Gambling - 4th Money Laundering Directive
The Treasury has recently released their response to their public consultation relating to the European 4th Money Laundering Directive. Under the existing Money Laundering Regulation, only holders of a casino operating licence are subject to the requirements. The directive effectively brings the entire UK gambling industry into scope.
However, the directive provides the option of exempting “in full or in part, providers of certain gambling services” (non-remote and remote providers, except casinos) from its requirements. Exemptions, however, can only be made on the “basis of the proven low risk posed by the nature and, where appropriate, the scale of operations of such services”.

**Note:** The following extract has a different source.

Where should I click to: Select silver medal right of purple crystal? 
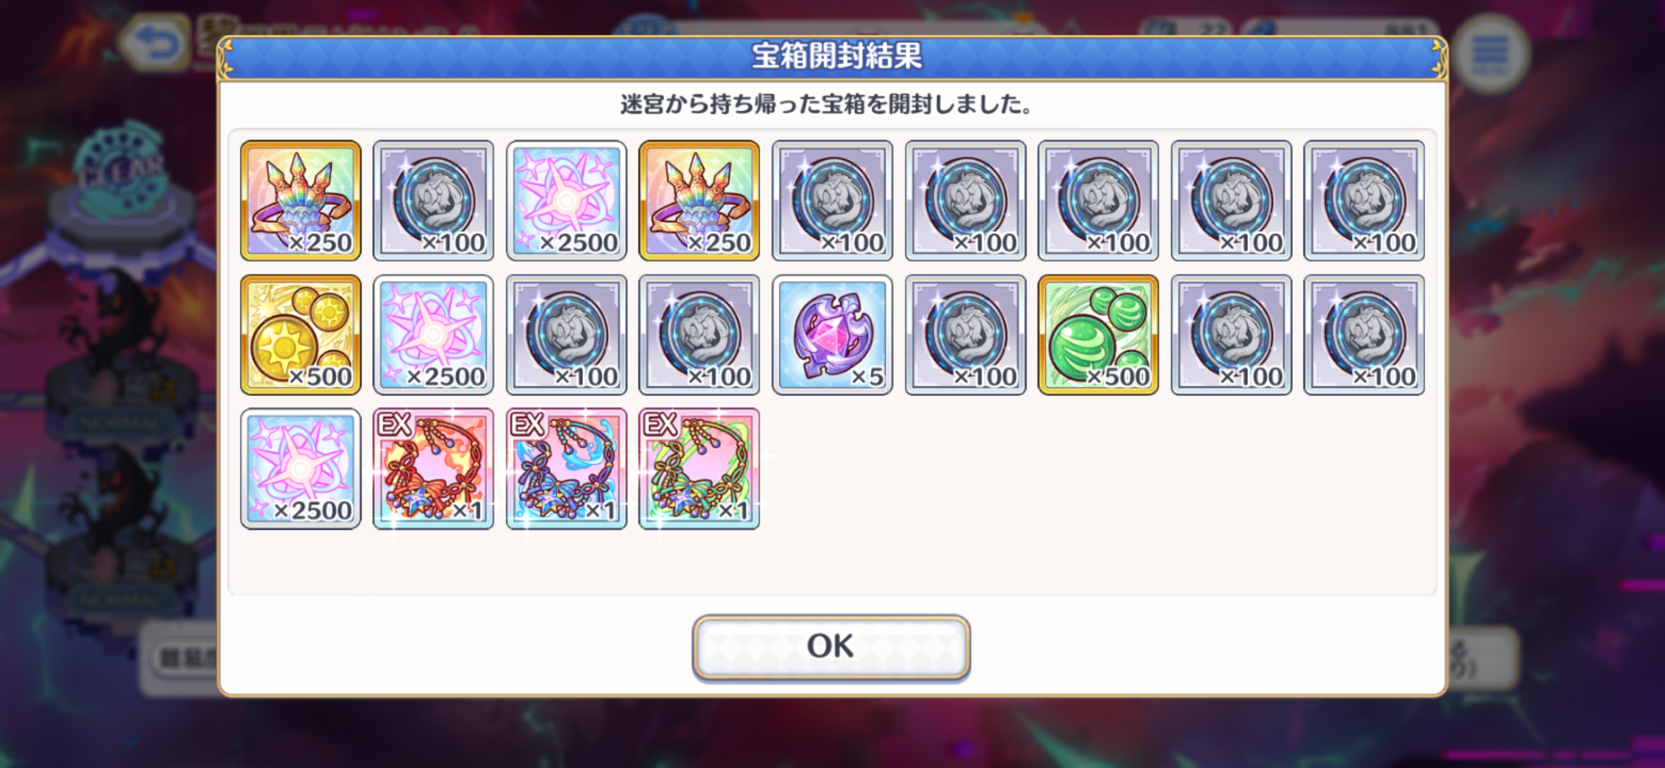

From the Treasury’s response we can see that they are minded to include the remainder of the gambling industry within the exemption:
“…the UK’s NRA [national risk assessment] deems gambling to be low risk relative to other regulated sectors, and this is partly due to the mitigating factors detailed above which reduce the risk profile of the gambling sector. In context, in 2014-15 the gambling sector as a whole submitted 0.37% of all SARs [suspicious activity reports] , while the banking sector submitted 83.39% (a total of 318,445). As a result, the government will utilise the powers provided within the directive to exempt gambling sectors which are lower risk, apart from non-remote and remote casinos, which cannot be exempted. Therefore, the current position will be maintained where only holders of casino operating licences will be subject to the requirements under the new regulations.”